Date: 1/4/2023
AGAWAM – An affordable housing project denied Community Preservation Act (CPA) funds from the town in 2020 will move forward with alternative funding.
Way Finders president and CEO Keith Fairey told Reminder Publishing that Rosewood Way, a mixed-income apartment complex proposed at 586 Mill St., Feeding Hills, will start construction in 2023. Way Finders, then known as HAPHousing, purchased the former farm property and announced it would build townhouses in 2016.
He said that while the town did not allocate the requested $564,000 from CPA funds, the nonprofit housing organization based in Springfield has found the financing it needs to move forward.
Fairey said the complex will be a combination of affordable, workforce and market-rate housing.
As reported in The Reminder in 2020, some residents spoke against supporting the project with CPA funds, which come partially from a surcharge on local property taxes, when the City Council voted on it on March 4, 2020. At the meeting Diane Stallone, the vice president of the Friends of the Agawam Senior Center, questioned how the project would benefit Agawam as a whole.
“A number of seniors, as well as myself, are vehemently opposed to giving Way Finders the sum of $564,000. These are our tax dollars, and we feel that more negotiations should be made,” she said.
Although the motion to allocate the funding did have support from other residents and Henry Kozloski, the chair of the CPA committee, there were not enough votes to pass it. Councilors also rejected amendments that would have awarded smaller sums to Way Finders.

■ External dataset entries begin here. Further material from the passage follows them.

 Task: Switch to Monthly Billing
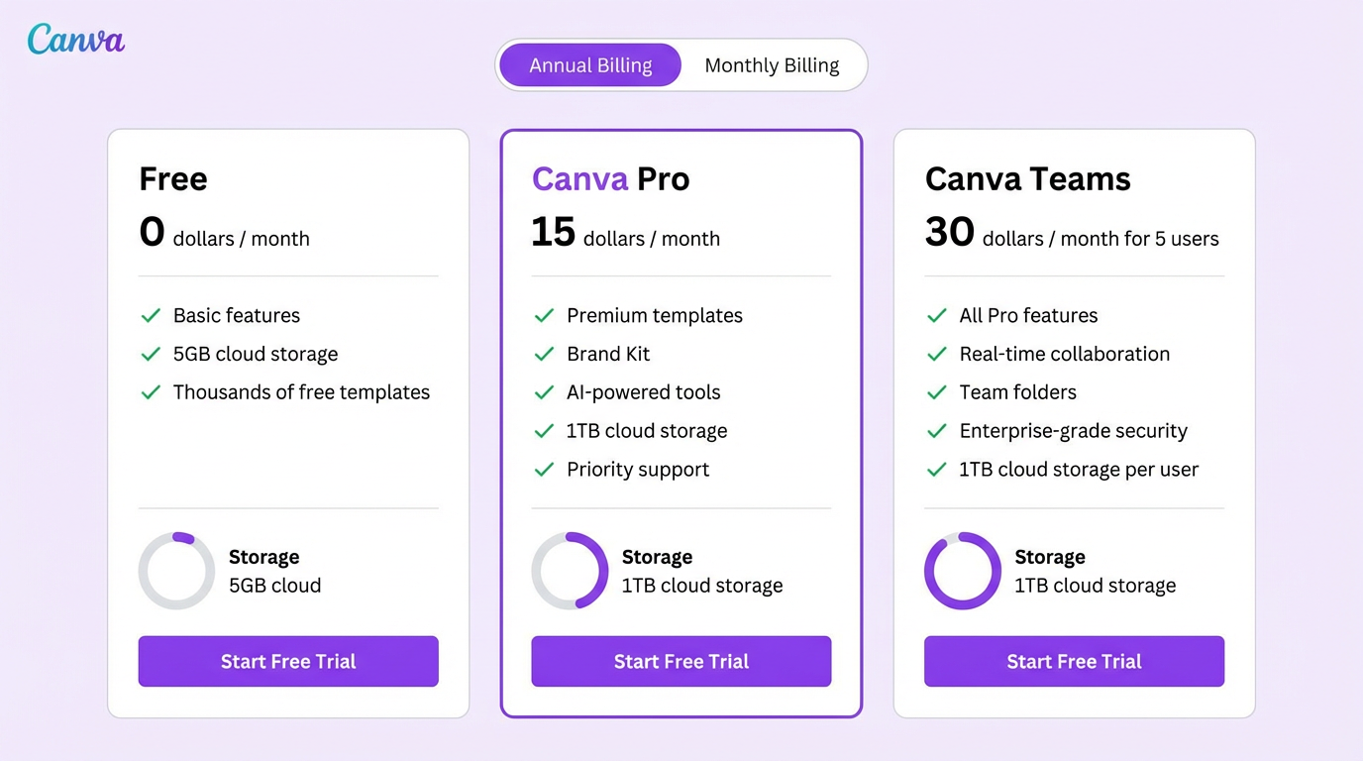[772, 64]
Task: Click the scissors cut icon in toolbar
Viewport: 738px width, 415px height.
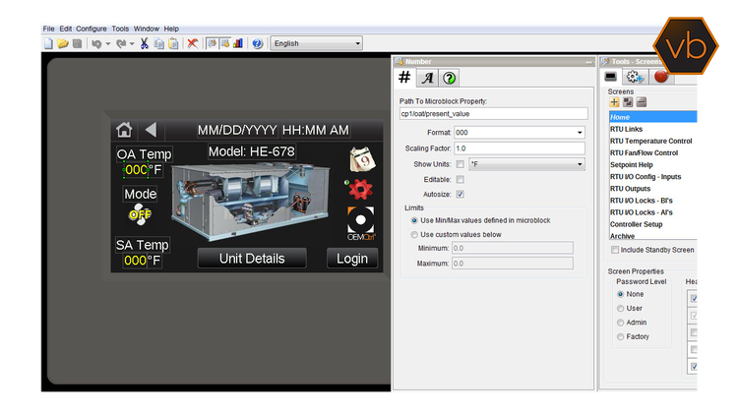Action: coord(144,43)
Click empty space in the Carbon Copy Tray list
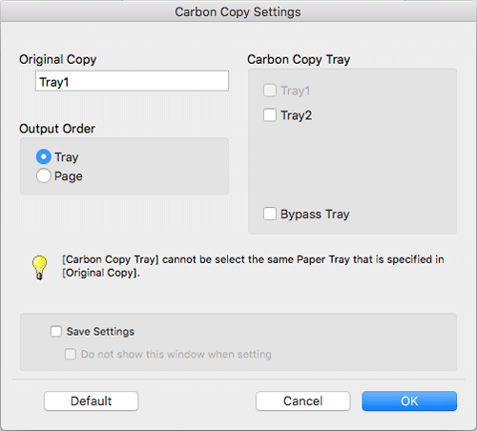The image size is (477, 431). point(352,162)
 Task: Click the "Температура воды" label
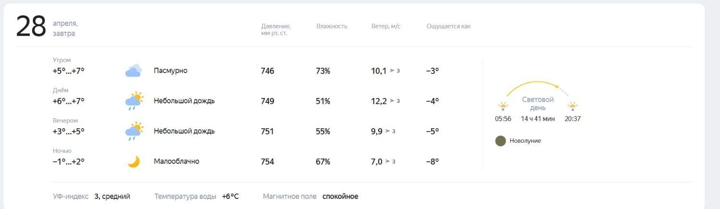click(x=185, y=197)

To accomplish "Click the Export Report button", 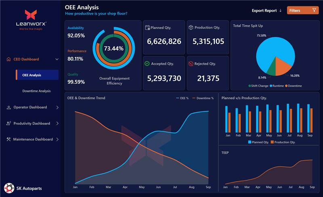I will click(x=267, y=10).
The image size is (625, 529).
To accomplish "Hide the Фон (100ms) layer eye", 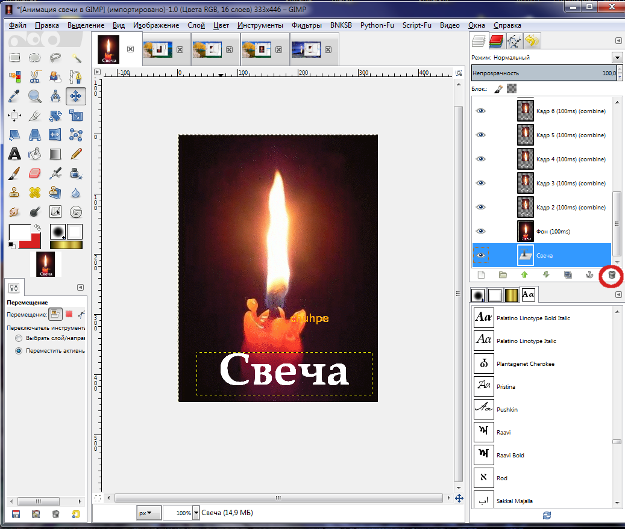I will tap(480, 231).
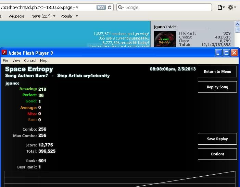Close the Adobe Flash Player window
Viewport: 240px width, 187px height.
234,53
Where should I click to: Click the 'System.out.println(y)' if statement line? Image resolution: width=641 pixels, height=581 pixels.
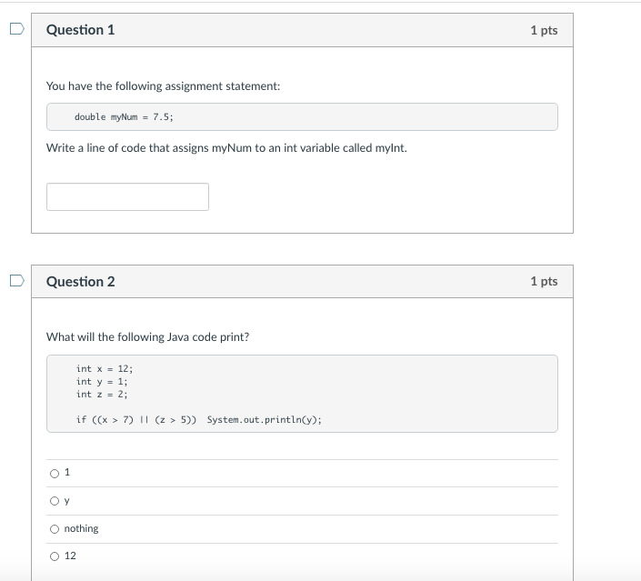click(199, 420)
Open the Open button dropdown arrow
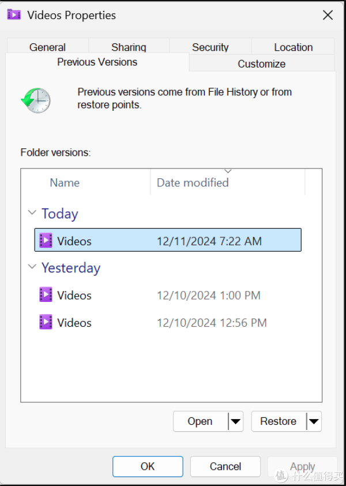The height and width of the screenshot is (486, 346). pos(236,421)
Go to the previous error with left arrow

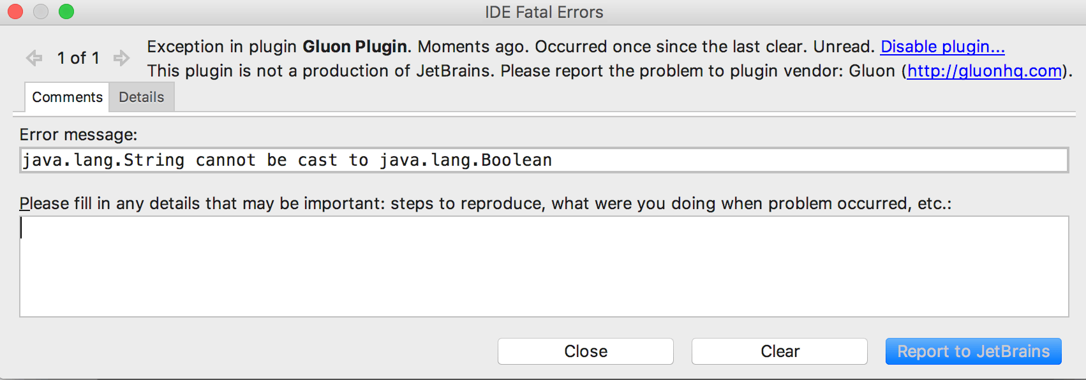pos(34,59)
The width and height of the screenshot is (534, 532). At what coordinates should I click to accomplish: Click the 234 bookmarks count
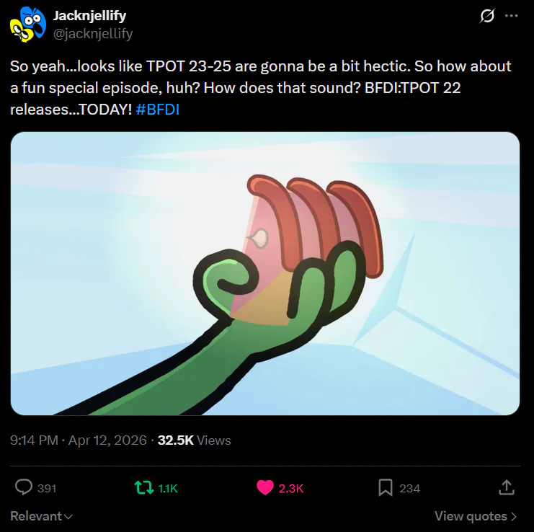[x=410, y=489]
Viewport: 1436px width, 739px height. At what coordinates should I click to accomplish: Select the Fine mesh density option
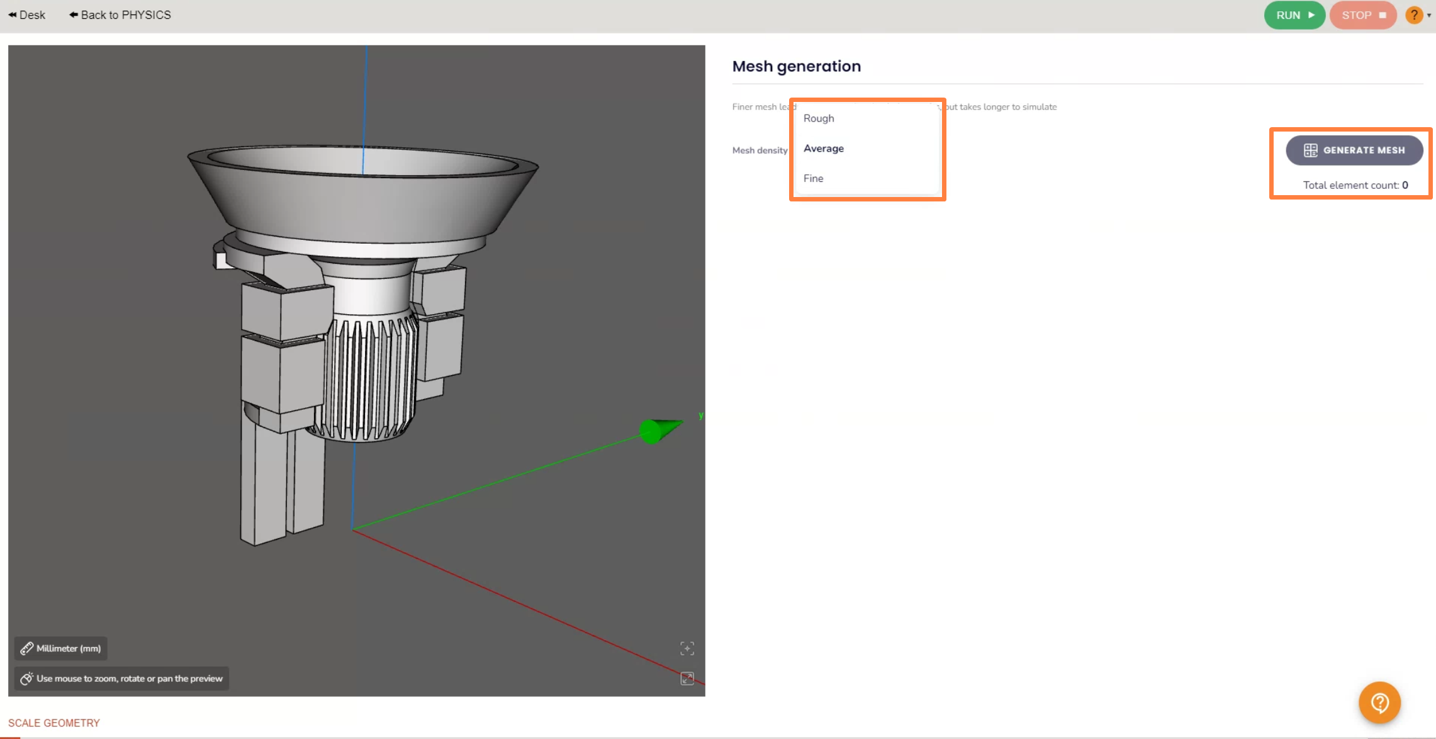812,178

The project, which envisions 62 townhome units in 10 buildings on nearly 9 acres of land, was opposed by neighbors who said the additional car traffic would overwhelm Mill Street. Because Agawam is considered by the state to have too little subsidized affordable housing, and Rosewood Way would include a substantial number of affordable units, the project was permitted under Chapter 40B of state law, which allows Way Finders to disregard local zoning and site plan review restrictions.
Way Finders’ website says 27 of the units will be reserved for households earning at or below 60 percent of the median household income of Greater Springfield, and an additional 20 units will be reserved for households at 30 percent or below. Ten will be reserved for households qualifying for MassHousing’s Workforce Housing Program. Five will be rented at market rates.
Fairey said the complex will give Agawam residents more housing options.
He expects “shovels in the ground” either this spring or the summer.
Michael Ballway of Reminder Publishing contributed to this report.